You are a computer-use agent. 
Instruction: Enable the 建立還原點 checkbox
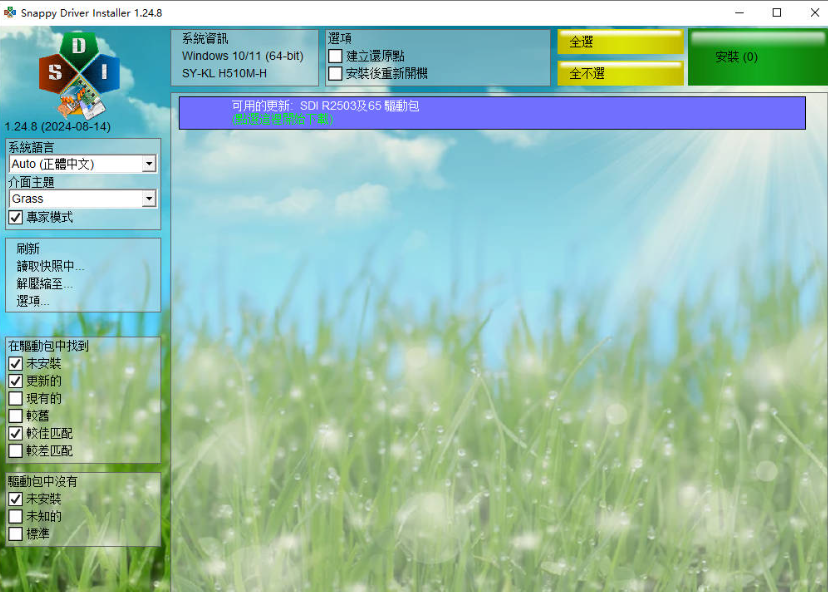point(336,57)
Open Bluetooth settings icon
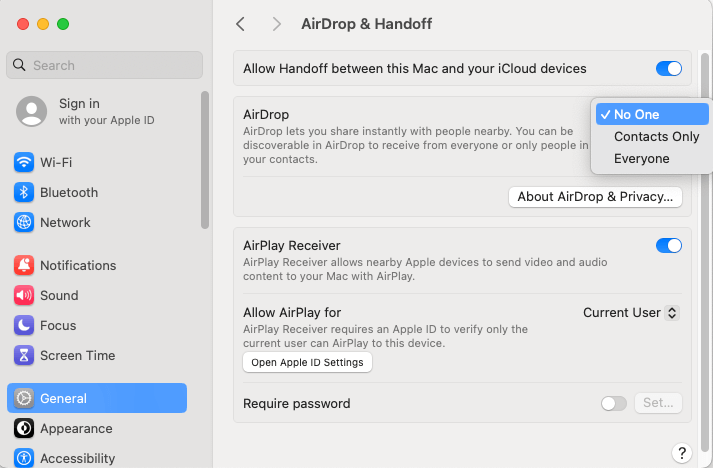This screenshot has height=468, width=713. coord(24,192)
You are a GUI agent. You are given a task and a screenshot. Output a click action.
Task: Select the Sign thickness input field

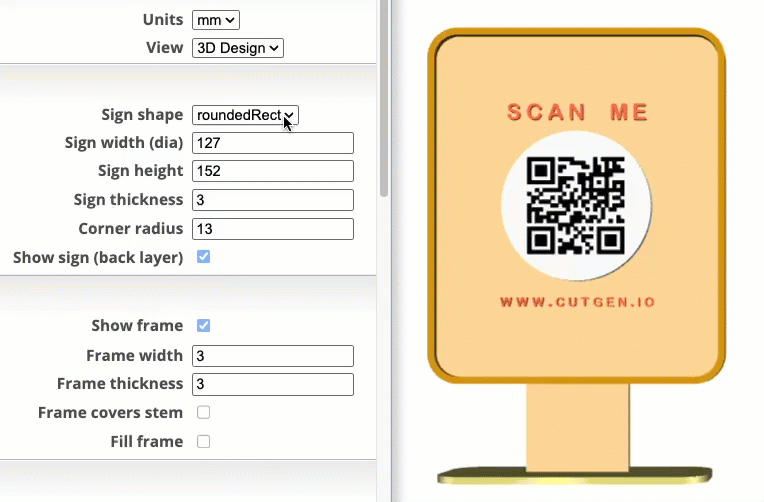pyautogui.click(x=273, y=200)
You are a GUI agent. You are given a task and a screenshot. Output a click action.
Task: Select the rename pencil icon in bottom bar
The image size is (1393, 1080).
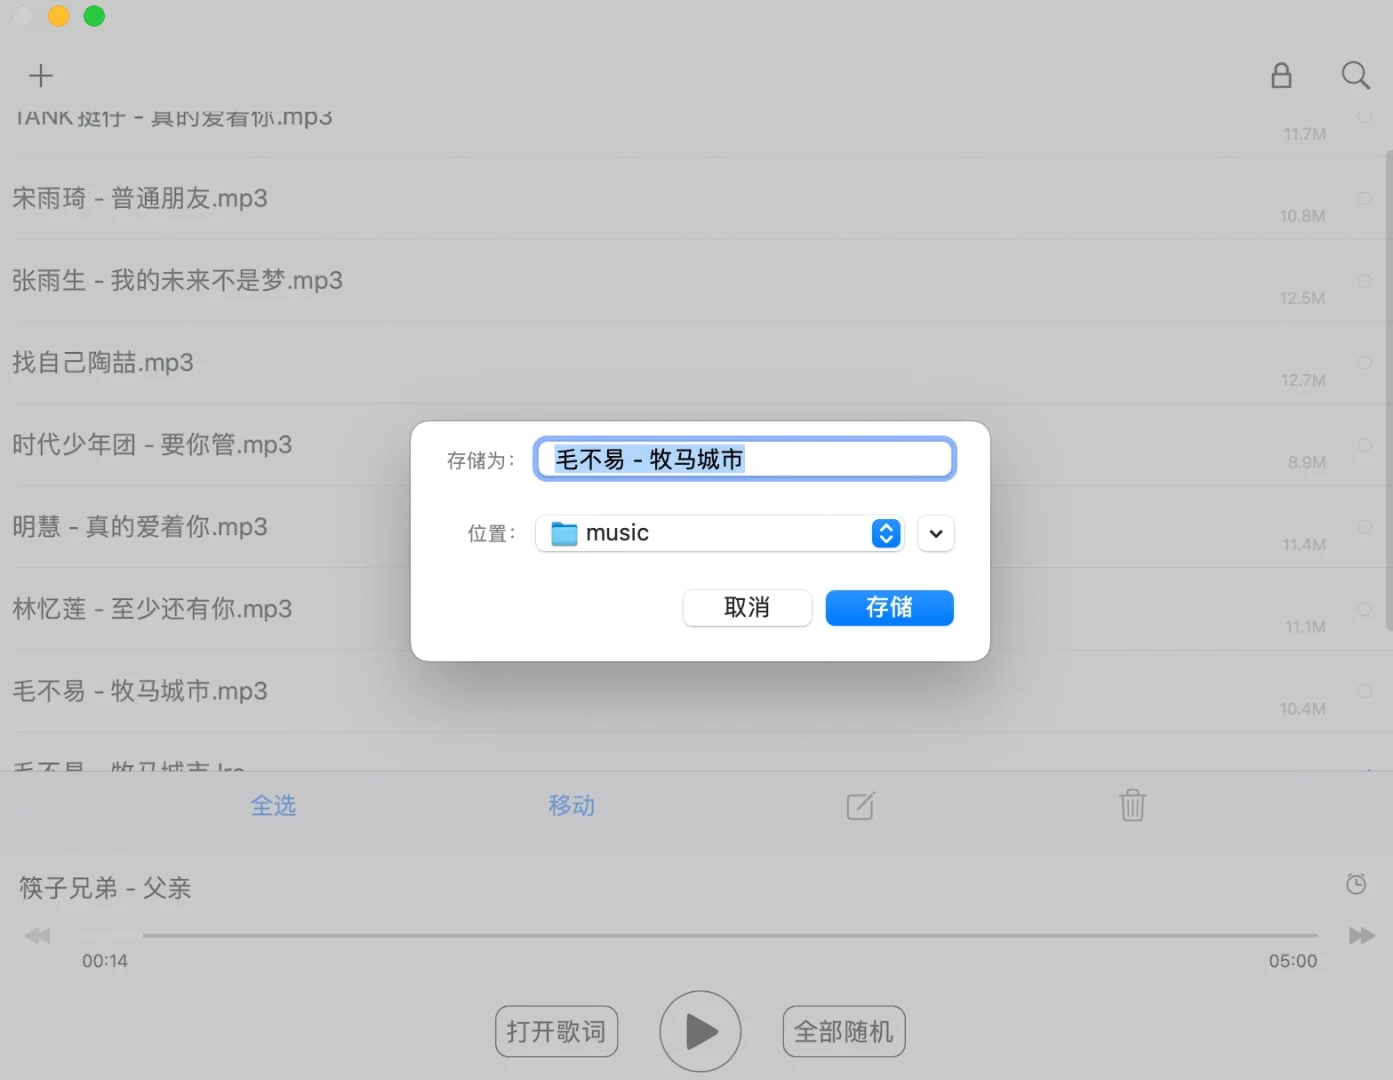[860, 805]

● **Work request**:
Write out the whole listing exactly. Pictures stay out.

● **Result**:
You are a computer-use agent. 
Instruction: Enable the 建立還原點 checkbox
point(336,57)
Open Bluetooth settings icon
This screenshot has height=468, width=713. coord(24,192)
You are a GUI agent. You are given a task and a screenshot. Output a click action.
Task: Select the Sign thickness input field

pyautogui.click(x=273, y=200)
You are a GUI agent. You are given a task and a screenshot. Output a click action.
Task: Select the rename pencil icon in bottom bar
The image size is (1393, 1080).
[860, 805]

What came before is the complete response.